Avec ses fantômes de verre, Marion Flament exprime à la fois son attrait pour la technique du verre et pour la symbolique des objets vestiges des habitations. Sur des clous, des clés ou des anneaux d’amarrage de fer forgé anciens, dénichés dans les brocantes du sud de la France, elle fait couler du verre en fusion, comme si l’âme de la maison s’accrochait encore à l’objet, transparente, liquide, fragile. L’artiste précise, avec une certaine fascination, que le fer forgé est le seul matériau capable de supporter les 1200° du verre en fusion, un matériau qui ne peut se travailler seul et reste imprévisible.
On retrouve dans toute l’exposition des motifs récurrents, notamment celui du clou de charpente. En fer forgé, en céramique ou en verre, il s’accroche au mur ou disparait dans les chapelets, avec pour point commun entre ses différentes matières un façonnage par le feu. Le clou est pour l’artiste un symbole fort qu’elle relie à une tradition mésopotamienne de planter dans le premier mur construit de la maison un clou en terre cuite gravé de prières de protection. Lui qui maintient l’ossature de bois de la maison permet également d’y ancrer la bonne fortune.
La troisième salle de l’exposition, plongée dans la pénombre, est un espace hors du temps où les chapelets ont perdu leur matérialité comme des souvenirs qui s’estompent, et les vitraux se déconstruisent, s’articulant comme des mobiles. Le verre est plus ou moins transparent et les reflets et les ombres qu’il projette sur les murs à la lumière des bougies et d’une projection qui rappelle l’éblouissement des lumières d’été sont hypnotisants. Et en regardant ces formes qui semblent s’être vidées de leur matière avec la disparition du souvenir qu’elles portaient, on se demande s’il serait possible d’y déposer l’un des nôtres et ainsi de les réactiver.

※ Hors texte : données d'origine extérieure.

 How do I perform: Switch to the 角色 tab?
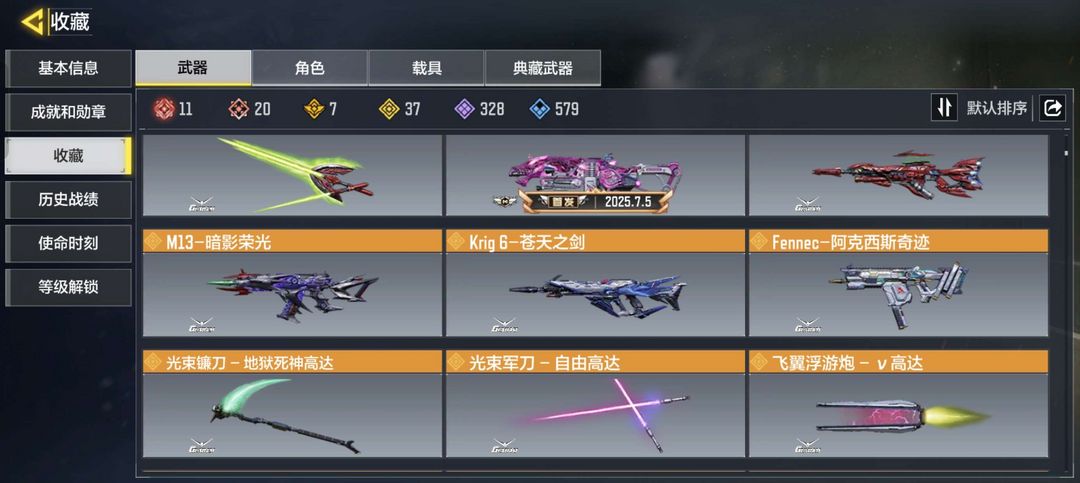309,68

Cette exposition est une grande et belle déclaration d’amour de Marion Flament pour la force qui est à la base de tout son travail : le feu. Elle s’en sert pour façonner le verre et la céramique ou utilise la flamme de la bougie pour peindre à la suie qu’elle cristallise entre deux plaques de verre. Sa gamme colorée est chaude, et même ce bleu qu’elle a commencé à utiliser se retrouve au cœur de la flamme. Son feu est à la fois créateur et difficile à maîtriser, lui qui pourrait tout détruire à la moindre erreur. Mais il est également la source de lumière qui amène les œuvres à la vie d’un souffle insaisissable, qui fait vibrer les couleurs du vitrail de l’œil de bœuf qui éclaire le grenier de l’artiste. Comment ne pas être attiré par un élément aussi volatil, violent et essentiel ?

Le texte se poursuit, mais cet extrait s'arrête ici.